**HOW TO COMPLETE THIS TASK**
Print, exactly as they appear in the listing below, the lines from the line with "Uncheck the GIF89.DLL error entry" to the line with "Click the blue Select button", with both end lines kept.
--- START ---
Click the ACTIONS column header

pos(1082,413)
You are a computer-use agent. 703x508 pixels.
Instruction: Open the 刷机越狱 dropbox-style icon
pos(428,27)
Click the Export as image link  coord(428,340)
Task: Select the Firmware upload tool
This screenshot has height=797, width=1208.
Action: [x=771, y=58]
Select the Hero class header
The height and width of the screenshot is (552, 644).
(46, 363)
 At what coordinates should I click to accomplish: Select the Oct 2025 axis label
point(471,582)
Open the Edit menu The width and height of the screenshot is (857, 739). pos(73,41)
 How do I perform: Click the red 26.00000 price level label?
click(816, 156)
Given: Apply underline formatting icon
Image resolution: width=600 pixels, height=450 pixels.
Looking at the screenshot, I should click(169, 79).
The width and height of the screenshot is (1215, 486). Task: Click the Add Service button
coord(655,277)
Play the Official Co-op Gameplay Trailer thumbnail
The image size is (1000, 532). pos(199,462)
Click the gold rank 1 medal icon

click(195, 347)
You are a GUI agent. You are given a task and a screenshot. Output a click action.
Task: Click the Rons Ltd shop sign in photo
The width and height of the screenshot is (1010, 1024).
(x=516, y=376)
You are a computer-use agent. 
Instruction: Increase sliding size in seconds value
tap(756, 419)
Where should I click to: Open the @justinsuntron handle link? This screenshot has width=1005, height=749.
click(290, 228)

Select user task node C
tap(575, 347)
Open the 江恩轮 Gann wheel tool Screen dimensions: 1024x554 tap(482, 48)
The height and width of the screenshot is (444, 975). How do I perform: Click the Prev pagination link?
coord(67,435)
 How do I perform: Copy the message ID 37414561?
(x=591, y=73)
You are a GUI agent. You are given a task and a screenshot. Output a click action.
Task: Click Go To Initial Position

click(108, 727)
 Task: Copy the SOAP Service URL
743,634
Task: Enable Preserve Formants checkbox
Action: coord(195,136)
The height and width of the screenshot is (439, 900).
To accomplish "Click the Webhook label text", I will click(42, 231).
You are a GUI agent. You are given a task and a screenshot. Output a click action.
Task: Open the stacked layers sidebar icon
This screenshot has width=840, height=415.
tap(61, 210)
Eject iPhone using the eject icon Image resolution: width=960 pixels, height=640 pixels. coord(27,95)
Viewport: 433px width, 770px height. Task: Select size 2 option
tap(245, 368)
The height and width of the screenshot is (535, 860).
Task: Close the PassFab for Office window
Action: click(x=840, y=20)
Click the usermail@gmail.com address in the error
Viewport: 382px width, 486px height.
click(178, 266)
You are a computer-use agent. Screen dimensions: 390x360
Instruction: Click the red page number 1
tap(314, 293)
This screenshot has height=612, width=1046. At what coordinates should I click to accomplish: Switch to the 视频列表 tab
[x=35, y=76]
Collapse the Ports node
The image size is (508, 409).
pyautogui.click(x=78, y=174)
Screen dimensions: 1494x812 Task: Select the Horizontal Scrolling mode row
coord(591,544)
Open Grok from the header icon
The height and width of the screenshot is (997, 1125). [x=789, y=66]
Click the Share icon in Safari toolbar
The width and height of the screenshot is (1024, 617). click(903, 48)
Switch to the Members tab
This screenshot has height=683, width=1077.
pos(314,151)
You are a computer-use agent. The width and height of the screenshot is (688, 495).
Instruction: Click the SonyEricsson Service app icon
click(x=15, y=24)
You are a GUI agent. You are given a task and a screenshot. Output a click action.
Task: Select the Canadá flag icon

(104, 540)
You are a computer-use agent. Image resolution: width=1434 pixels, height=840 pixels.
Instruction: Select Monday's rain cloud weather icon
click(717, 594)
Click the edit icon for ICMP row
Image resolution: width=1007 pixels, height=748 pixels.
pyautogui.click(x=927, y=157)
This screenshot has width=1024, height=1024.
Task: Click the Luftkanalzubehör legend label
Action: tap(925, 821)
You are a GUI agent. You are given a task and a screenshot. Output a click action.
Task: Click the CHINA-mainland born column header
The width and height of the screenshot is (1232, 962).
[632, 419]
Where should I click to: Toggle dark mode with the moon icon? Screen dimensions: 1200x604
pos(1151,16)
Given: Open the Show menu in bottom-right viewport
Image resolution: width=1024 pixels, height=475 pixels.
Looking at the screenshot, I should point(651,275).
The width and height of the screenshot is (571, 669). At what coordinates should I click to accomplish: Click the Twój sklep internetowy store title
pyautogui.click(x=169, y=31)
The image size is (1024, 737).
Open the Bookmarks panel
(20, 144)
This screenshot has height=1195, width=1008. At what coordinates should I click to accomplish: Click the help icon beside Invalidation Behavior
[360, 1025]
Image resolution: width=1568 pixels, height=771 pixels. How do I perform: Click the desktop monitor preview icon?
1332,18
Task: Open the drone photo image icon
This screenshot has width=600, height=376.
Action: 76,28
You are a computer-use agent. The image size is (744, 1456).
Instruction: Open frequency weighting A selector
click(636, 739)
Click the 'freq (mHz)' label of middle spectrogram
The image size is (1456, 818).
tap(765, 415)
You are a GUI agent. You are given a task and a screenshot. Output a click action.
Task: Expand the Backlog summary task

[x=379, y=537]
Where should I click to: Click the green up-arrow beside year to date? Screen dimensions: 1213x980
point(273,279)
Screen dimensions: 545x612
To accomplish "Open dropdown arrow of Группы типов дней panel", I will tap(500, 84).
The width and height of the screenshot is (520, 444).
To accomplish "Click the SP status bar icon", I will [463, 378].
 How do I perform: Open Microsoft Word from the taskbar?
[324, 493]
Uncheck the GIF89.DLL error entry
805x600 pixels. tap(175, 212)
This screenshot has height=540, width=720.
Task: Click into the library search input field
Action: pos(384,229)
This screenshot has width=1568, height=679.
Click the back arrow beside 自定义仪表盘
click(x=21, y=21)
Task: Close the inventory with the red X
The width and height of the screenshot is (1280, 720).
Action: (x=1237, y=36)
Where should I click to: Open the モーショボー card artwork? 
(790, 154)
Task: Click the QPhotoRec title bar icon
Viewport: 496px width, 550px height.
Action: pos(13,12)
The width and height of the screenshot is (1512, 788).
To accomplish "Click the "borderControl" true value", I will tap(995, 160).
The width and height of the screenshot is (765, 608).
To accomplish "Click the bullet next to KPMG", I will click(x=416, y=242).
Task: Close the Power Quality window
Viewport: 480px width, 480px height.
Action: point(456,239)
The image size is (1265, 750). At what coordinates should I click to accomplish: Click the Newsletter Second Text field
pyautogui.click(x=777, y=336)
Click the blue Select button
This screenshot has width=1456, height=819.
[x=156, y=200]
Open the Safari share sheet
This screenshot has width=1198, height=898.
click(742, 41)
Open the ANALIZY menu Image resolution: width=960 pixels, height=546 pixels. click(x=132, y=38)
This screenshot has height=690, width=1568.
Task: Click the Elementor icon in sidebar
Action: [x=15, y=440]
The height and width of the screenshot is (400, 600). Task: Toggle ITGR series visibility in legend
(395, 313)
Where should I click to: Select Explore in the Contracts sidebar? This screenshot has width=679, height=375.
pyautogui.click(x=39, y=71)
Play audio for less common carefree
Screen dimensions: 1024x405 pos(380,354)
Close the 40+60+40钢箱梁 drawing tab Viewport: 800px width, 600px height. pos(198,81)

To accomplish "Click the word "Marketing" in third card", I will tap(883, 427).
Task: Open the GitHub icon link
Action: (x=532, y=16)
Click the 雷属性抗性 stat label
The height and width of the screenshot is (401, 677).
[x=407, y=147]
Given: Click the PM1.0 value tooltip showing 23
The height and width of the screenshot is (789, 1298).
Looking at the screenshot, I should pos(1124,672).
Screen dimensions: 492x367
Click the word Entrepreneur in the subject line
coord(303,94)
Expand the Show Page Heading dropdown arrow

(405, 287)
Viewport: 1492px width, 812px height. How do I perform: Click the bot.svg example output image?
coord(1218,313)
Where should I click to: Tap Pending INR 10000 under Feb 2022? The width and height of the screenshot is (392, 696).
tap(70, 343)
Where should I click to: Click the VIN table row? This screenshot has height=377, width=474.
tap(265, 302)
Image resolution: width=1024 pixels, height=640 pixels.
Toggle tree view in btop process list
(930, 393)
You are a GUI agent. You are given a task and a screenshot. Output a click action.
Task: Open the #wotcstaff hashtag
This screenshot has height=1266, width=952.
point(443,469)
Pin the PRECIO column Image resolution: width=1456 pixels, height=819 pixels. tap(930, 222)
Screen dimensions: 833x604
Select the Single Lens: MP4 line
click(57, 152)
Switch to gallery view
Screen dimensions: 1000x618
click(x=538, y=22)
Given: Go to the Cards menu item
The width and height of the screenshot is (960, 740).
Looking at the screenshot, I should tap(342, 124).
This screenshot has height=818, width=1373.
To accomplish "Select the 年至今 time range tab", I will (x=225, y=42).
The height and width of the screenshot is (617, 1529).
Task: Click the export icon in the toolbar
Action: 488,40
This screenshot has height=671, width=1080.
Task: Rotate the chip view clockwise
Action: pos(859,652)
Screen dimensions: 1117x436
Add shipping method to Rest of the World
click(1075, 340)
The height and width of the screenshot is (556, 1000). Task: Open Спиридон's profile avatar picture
--- END ---
**COMPLETED TASK**
Uncheck the GIF89.DLL error entry
805x600 pixels. tap(175, 212)
This screenshot has height=540, width=720.
Task: Click into the library search input field
Action: pos(384,229)
This screenshot has width=1568, height=679.
Click the back arrow beside 自定义仪表盘
click(x=21, y=21)
Task: Close the inventory with the red X
The width and height of the screenshot is (1280, 720).
Action: (x=1237, y=36)
Where should I click to: Open the モーショボー card artwork? 
(790, 154)
Task: Click the QPhotoRec title bar icon
Viewport: 496px width, 550px height.
Action: pos(13,12)
The width and height of the screenshot is (1512, 788).
To accomplish "Click the "borderControl" true value", I will tap(995, 160).
The width and height of the screenshot is (765, 608).
To accomplish "Click the bullet next to KPMG", I will click(x=416, y=242).
Task: Close the Power Quality window
Viewport: 480px width, 480px height.
Action: point(456,239)
The image size is (1265, 750). At what coordinates should I click to accomplish: Click the Newsletter Second Text field
pyautogui.click(x=777, y=336)
Click the blue Select button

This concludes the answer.